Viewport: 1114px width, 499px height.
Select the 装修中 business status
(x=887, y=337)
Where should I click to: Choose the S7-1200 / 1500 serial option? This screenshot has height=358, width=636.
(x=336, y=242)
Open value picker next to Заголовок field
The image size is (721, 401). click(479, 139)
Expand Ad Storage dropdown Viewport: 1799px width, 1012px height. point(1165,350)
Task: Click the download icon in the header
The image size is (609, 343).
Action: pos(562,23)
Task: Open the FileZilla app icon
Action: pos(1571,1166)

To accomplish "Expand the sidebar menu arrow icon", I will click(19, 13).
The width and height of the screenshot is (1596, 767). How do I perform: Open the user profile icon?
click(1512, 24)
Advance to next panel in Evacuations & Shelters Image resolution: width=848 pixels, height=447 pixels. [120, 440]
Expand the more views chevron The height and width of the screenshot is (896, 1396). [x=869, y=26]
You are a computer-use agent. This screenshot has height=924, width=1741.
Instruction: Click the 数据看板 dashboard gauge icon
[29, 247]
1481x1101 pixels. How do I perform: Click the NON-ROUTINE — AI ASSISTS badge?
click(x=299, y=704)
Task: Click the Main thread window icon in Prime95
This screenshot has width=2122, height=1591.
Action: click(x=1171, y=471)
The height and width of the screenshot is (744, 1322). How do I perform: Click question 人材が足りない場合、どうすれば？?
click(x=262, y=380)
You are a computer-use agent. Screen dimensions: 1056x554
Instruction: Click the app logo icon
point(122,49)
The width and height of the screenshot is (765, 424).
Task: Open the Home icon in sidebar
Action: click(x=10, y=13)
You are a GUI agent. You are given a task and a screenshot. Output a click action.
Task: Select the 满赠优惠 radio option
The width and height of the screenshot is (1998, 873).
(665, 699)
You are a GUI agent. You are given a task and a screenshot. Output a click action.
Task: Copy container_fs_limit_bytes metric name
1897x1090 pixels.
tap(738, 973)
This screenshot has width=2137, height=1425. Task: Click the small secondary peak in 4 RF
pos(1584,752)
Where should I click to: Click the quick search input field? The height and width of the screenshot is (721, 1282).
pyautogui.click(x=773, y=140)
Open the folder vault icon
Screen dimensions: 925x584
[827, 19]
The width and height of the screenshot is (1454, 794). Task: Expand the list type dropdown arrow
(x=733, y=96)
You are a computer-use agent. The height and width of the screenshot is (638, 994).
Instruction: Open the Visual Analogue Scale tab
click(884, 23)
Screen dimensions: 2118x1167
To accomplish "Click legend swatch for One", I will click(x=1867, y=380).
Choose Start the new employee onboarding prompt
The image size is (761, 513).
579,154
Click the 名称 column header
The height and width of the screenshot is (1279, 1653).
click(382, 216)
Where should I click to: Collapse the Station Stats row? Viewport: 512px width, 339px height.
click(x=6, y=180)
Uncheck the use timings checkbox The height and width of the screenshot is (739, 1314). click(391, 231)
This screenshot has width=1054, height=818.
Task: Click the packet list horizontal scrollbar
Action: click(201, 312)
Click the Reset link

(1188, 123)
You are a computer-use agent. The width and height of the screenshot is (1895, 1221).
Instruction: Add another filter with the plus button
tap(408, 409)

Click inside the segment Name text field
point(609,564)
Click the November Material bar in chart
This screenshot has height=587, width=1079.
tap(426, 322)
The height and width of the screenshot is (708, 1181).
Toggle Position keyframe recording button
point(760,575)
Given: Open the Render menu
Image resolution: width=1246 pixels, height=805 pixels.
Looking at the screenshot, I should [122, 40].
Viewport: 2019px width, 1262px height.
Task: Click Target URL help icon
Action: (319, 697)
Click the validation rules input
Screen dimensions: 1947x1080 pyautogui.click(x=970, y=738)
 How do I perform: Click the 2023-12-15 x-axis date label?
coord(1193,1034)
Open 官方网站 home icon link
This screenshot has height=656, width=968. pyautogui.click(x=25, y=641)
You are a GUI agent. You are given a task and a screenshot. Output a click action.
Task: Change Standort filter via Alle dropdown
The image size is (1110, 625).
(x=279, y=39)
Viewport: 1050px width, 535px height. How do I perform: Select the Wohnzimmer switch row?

-=-=-=-=-

**Problem statement**
Line by line, retype all of the entries.

**Answer section**
Viewport: 1114px width, 499px height.
Select the 装修中 business status
(x=887, y=337)
Where should I click to: Choose the S7-1200 / 1500 serial option? This screenshot has height=358, width=636.
(x=336, y=242)
Open value picker next to Заголовок field
The image size is (721, 401). click(479, 139)
Expand Ad Storage dropdown Viewport: 1799px width, 1012px height. point(1165,350)
Task: Click the download icon in the header
The image size is (609, 343).
Action: pos(562,23)
Task: Open the FileZilla app icon
Action: pos(1571,1166)

To accomplish "Expand the sidebar menu arrow icon", I will click(19, 13).
The width and height of the screenshot is (1596, 767). How do I perform: Open the user profile icon?
click(1512, 24)
Advance to next panel in Evacuations & Shelters Image resolution: width=848 pixels, height=447 pixels. [120, 440]
Expand the more views chevron The height and width of the screenshot is (896, 1396). [x=869, y=26]
You are a computer-use agent. This screenshot has height=924, width=1741.
Instruction: Click the 数据看板 dashboard gauge icon
[29, 247]
1481x1101 pixels. How do I perform: Click the NON-ROUTINE — AI ASSISTS badge?
click(x=299, y=704)
Task: Click the Main thread window icon in Prime95
This screenshot has width=2122, height=1591.
Action: click(x=1171, y=471)
The height and width of the screenshot is (744, 1322). How do I perform: Click question 人材が足りない場合、どうすれば？?
click(x=262, y=380)
You are a computer-use agent. Screen dimensions: 1056x554
Instruction: Click the app logo icon
point(122,49)
The width and height of the screenshot is (765, 424).
Task: Open the Home icon in sidebar
Action: click(x=10, y=13)
You are a GUI agent. You are given a task and a screenshot. Output a click action.
Task: Select the 满赠优惠 radio option
The width and height of the screenshot is (1998, 873).
(665, 699)
You are a GUI agent. You are given a task and a screenshot. Output a click action.
Task: Copy container_fs_limit_bytes metric name
1897x1090 pixels.
tap(738, 973)
This screenshot has width=2137, height=1425. Task: Click the small secondary peak in 4 RF
pos(1584,752)
Where should I click to: Click the quick search input field? The height and width of the screenshot is (721, 1282).
pyautogui.click(x=773, y=140)
Open the folder vault icon
Screen dimensions: 925x584
[827, 19]
The width and height of the screenshot is (1454, 794). Task: Expand the list type dropdown arrow
(x=733, y=96)
You are a computer-use agent. The height and width of the screenshot is (638, 994).
Instruction: Open the Visual Analogue Scale tab
click(884, 23)
Screen dimensions: 2118x1167
To accomplish "Click legend swatch for One", I will click(x=1867, y=380).
Choose Start the new employee onboarding prompt
The image size is (761, 513).
579,154
Click the 名称 column header
The height and width of the screenshot is (1279, 1653).
click(382, 216)
Where should I click to: Collapse the Station Stats row? Viewport: 512px width, 339px height.
click(x=6, y=180)
Uncheck the use timings checkbox The height and width of the screenshot is (739, 1314). click(391, 231)
This screenshot has width=1054, height=818.
Task: Click the packet list horizontal scrollbar
Action: click(201, 312)
Click the Reset link

(1188, 123)
You are a computer-use agent. The width and height of the screenshot is (1895, 1221).
Instruction: Add another filter with the plus button
tap(408, 409)

Click inside the segment Name text field
point(609,564)
Click the November Material bar in chart
This screenshot has height=587, width=1079.
tap(426, 322)
The height and width of the screenshot is (708, 1181).
Toggle Position keyframe recording button
point(760,575)
Given: Open the Render menu
Image resolution: width=1246 pixels, height=805 pixels.
Looking at the screenshot, I should [122, 40].
Viewport: 2019px width, 1262px height.
Task: Click Target URL help icon
Action: (319, 697)
Click the validation rules input
Screen dimensions: 1947x1080 pyautogui.click(x=970, y=738)
 How do I perform: Click the 2023-12-15 x-axis date label?
coord(1193,1034)
Open 官方网站 home icon link
This screenshot has height=656, width=968. pyautogui.click(x=25, y=641)
You are a GUI agent. You are given a task and a screenshot. Output a click action.
Task: Change Standort filter via Alle dropdown
The image size is (1110, 625).
(x=279, y=39)
Viewport: 1050px width, 535px height. How do I perform: Select the Wohnzimmer switch row?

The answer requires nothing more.